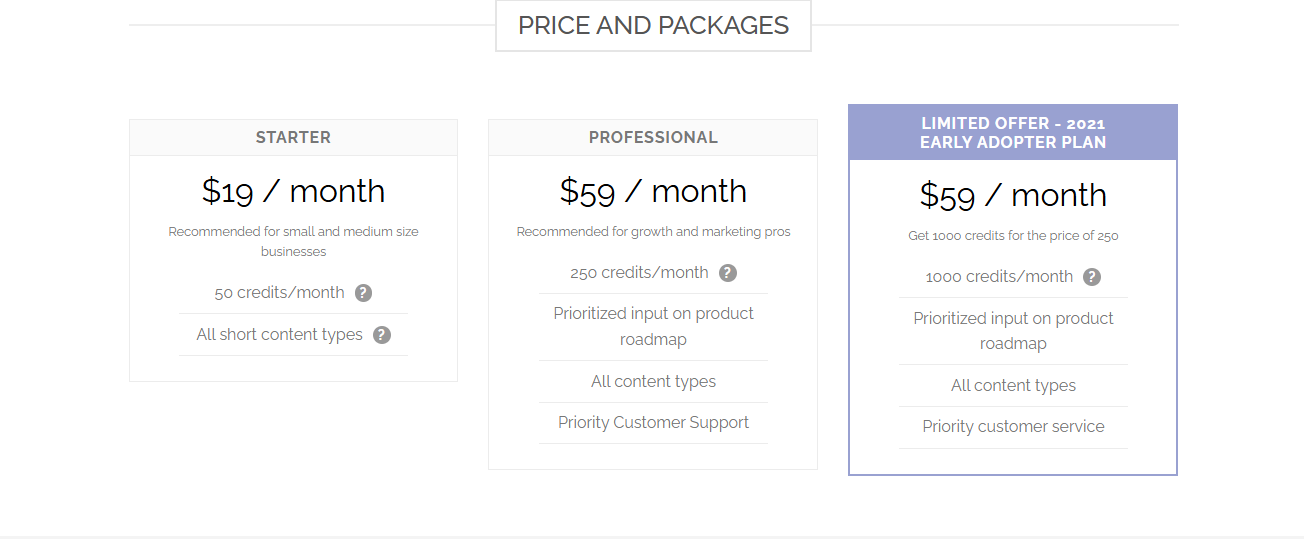Viewport: 1304px width, 539px height.
Task: Click Prioritized input on product roadmap in Early Adopter
Action: tap(1013, 331)
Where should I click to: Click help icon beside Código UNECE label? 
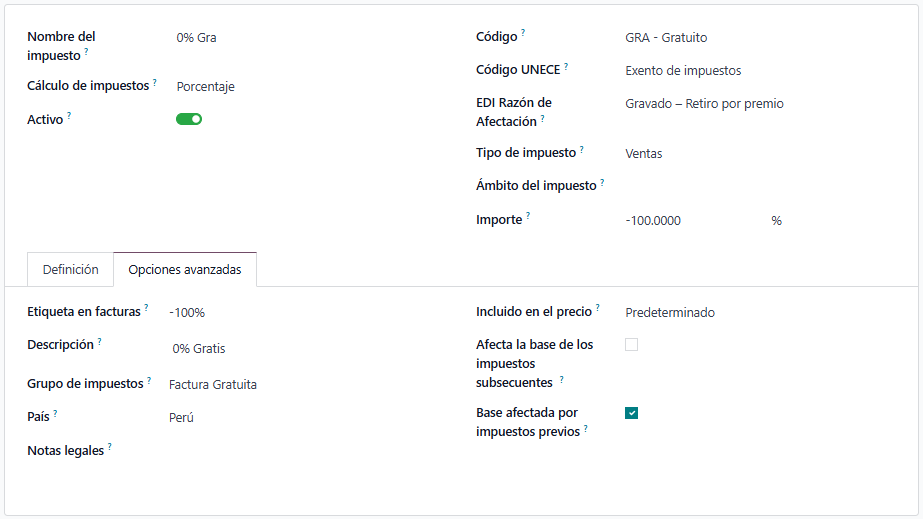click(x=566, y=67)
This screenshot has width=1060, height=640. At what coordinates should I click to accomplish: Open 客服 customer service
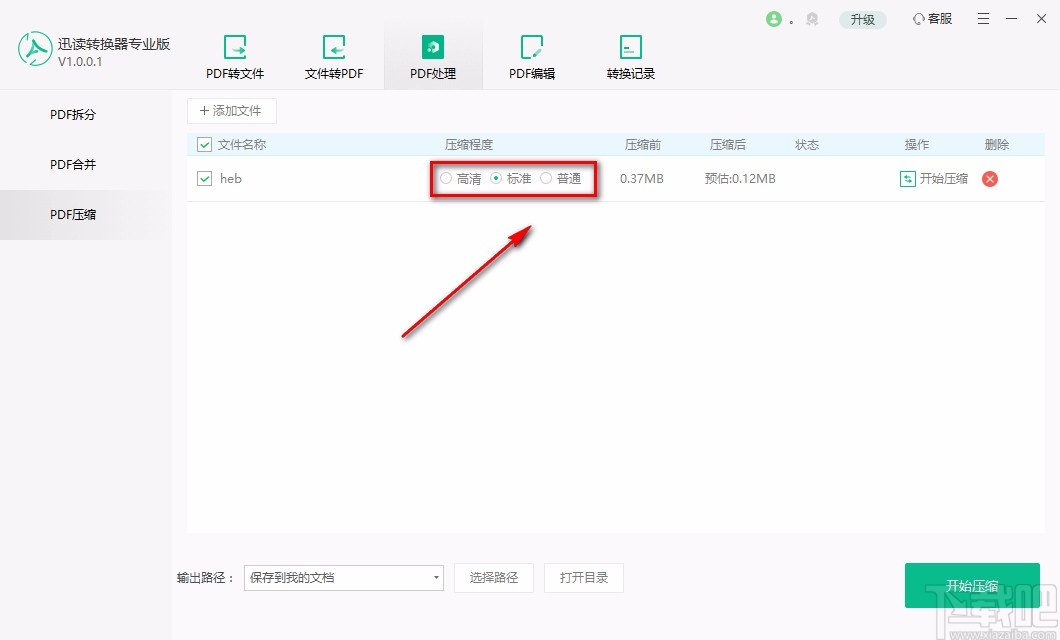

▸ EXERCISE AIM: Format all of the lines above as a numbered list, omitting blank lines and leaving the pictures out.

▸ ANSWER TO THIS PROBLEM:
1. Viewport: 1304px width, 539px height.
2. Task: Click Prioritized input on product roadmap in Early Adopter
3. Action: tap(1013, 331)
4. Where should I click to: Click help icon beside Código UNECE label? 
5. click(x=566, y=67)
6. This screenshot has width=1060, height=640. At what coordinates should I click to accomplish: Open 客服 customer service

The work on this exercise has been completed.